Artificial intelligence makes computer software validation (CSV) easier, more reliable, less expensive and more efficient. This is the vision of “valid-AI-te”, a new research project of Saarbrücken-based DHC Business Solutions. Cooperation partners are the University of Mannheim and the Heidelberg-based biotech specialist Ticeba GmbH.
Software systems must be validated. Pharmaceutical companies know this; medical device manufacturers know this; and biotechnology companies have to deal with this. But what does it mean? “Computer Software Validation” – or CSV – is used to prove that a software system actually works in practice as it is intended and as it is written in the documentation. There are norms, guidelines and standards for this; it must be possible to prove this and check it during audits – and for companies this can be very time-consuming and costly.
But does it really have to be that way? Are there no “smarter” solutions for this? This is the question that DHC Business Solutions’ new research project is investigating.
“valid-AI-te” explores whether software validation can be automated through the use of Artificial Intelligence, or AI. There are scientific methods and complex procedures of data analysis for this purpose. They record exactly how a software system behaves; they check whether what happens in the actual application actually takes place as it should. And they document in detail what state a software is in.
“If we succeed in using AI to automate validation to a large extent, then in the future it will not be necessary for every function, every process step, every action to have to be manually rechecked and documented”, emphasizes Dr. Wolfgang Kraemer, Managing Director of DHC Business Solutions. “The software virtually ‘validates itself.'” For companies, this reduces regulatory complexity; small and medium-sized companies in particular benefit.”

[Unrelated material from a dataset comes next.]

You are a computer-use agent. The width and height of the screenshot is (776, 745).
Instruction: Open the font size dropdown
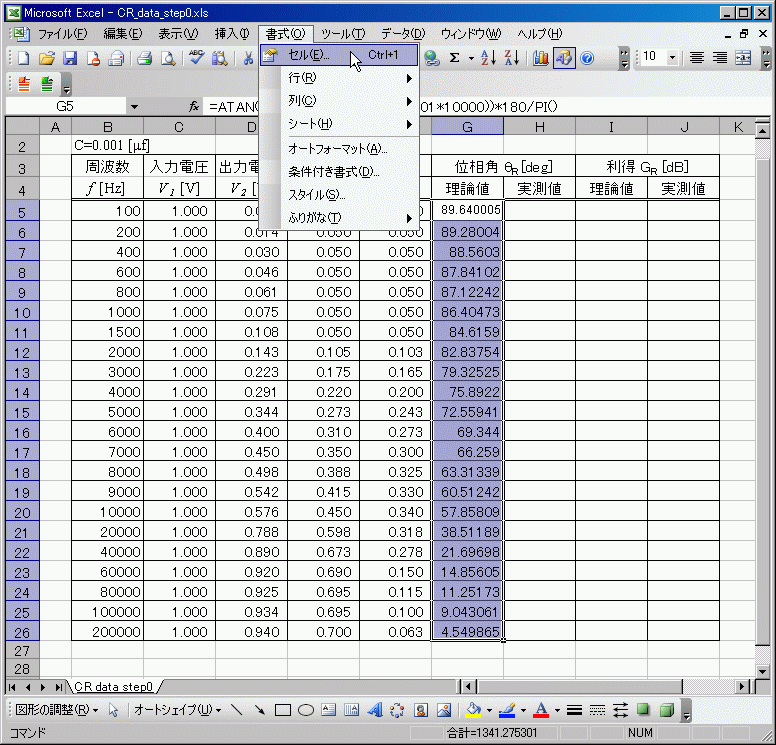(x=671, y=58)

In the project “valid-AI-te”: GxP-compliant computer software validation through process automation research approaches from the AI fields of process mining, desktop activity mining, process automation, and process prediction will be tested. Funding comes from the German Federal Ministry of Education and Science (Bundesministerium für Bildung und Wissenschaft, BMBF) as part of the program “KI4KMU – Research, Development and Use of Artificial Intelligence Methods in SMEs” (FKZ 01IS21044A). DHC’s project partners are the Junior Professorship for Management Analytics of Professor Dr. Jana-Rebecca Rehse at the University of Mannheim and Ticeba GmbH from Heidelberg, which has been developing stem cell-based drugs for rare diseases for more than 15 years.